SUPPLIED RECORDS |
Start of Block
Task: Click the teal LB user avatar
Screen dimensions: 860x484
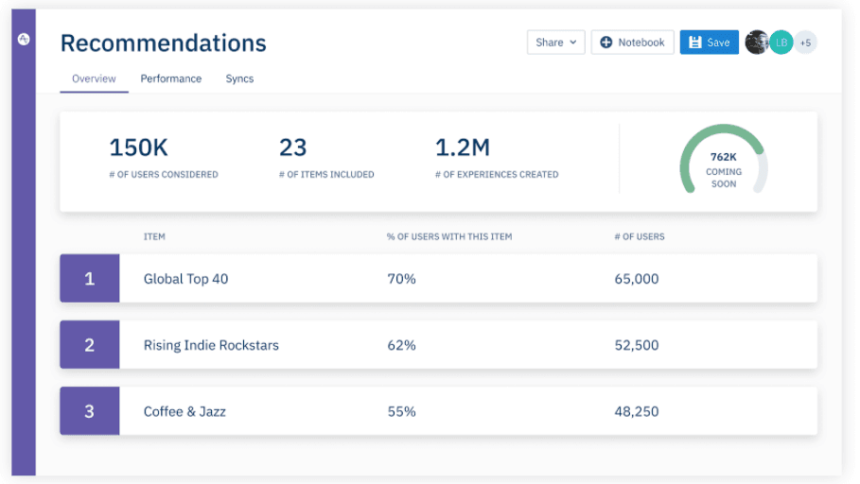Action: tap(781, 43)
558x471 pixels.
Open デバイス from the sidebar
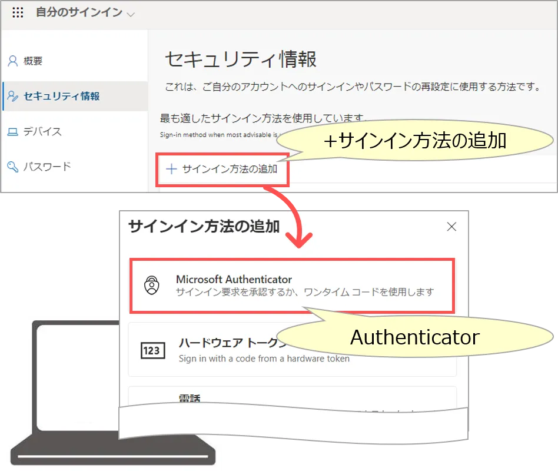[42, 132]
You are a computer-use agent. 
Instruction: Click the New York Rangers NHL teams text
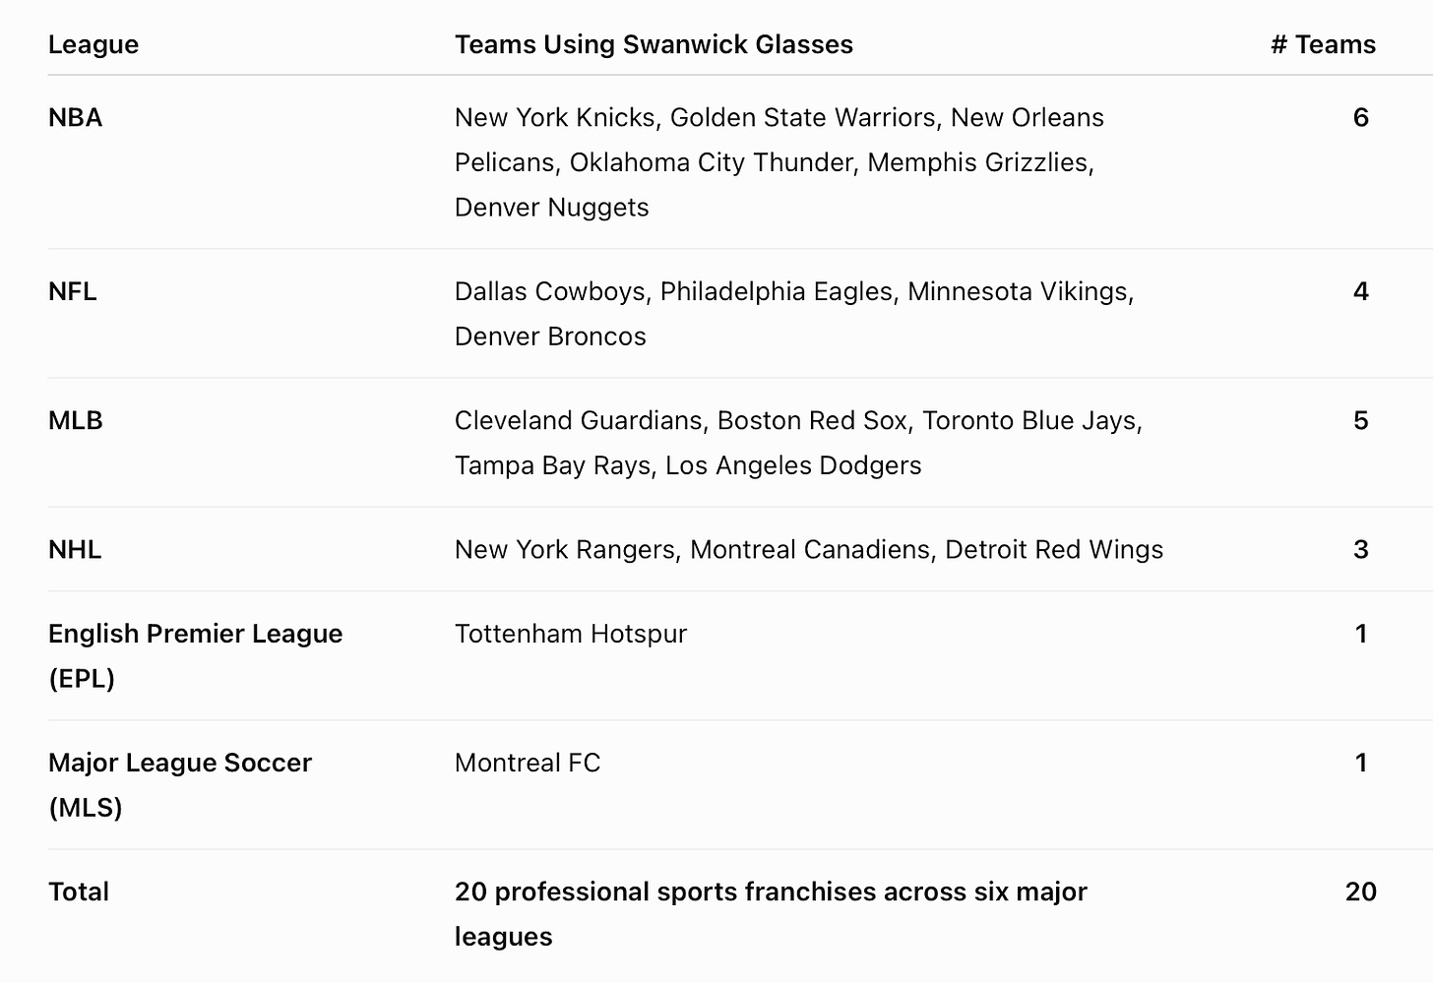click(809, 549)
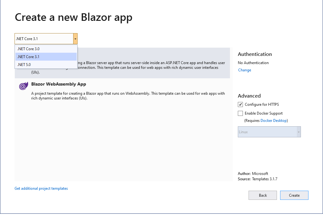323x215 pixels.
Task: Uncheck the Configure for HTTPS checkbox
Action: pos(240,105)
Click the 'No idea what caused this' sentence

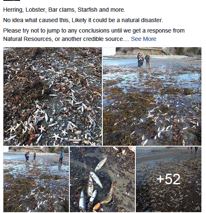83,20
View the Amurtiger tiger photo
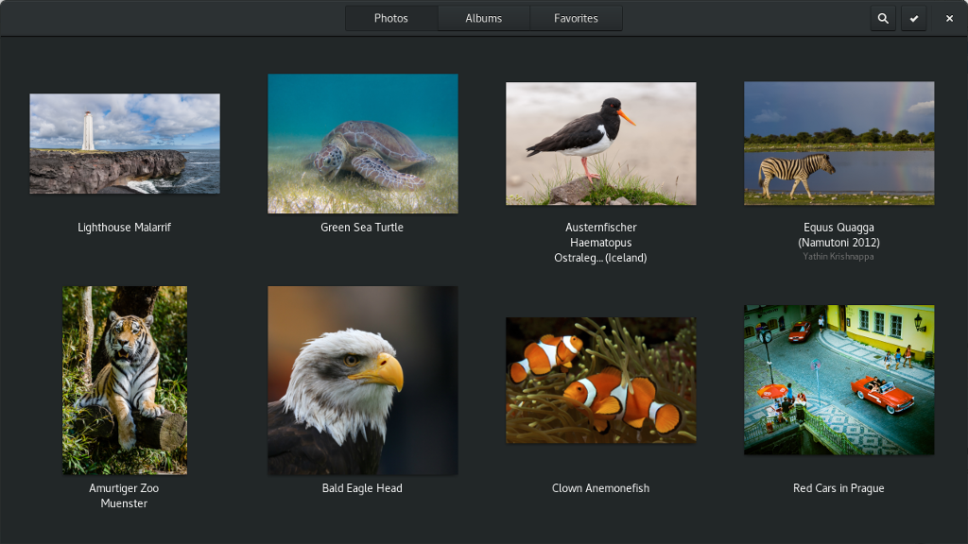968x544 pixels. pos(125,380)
End of Block
WHAT NEEDS TO BE DONE | Go through the entries above and output them exactly, without pictures.

RESPONSE |
Task: Click the teal LB user avatar
Screen dimensions: 860x484
Action: tap(781, 43)
558x471 pixels.
Open デバイス from the sidebar
[42, 132]
You are a computer-use agent. 
Instruction: Click the New York Rangers NHL teams text
click(809, 549)
323x215 pixels.
Task: Uncheck the Configure for HTTPS checkbox
Action: pos(240,105)
Click the 'No idea what caused this' sentence

83,20
View the Amurtiger tiger photo
968x544 pixels. pos(125,380)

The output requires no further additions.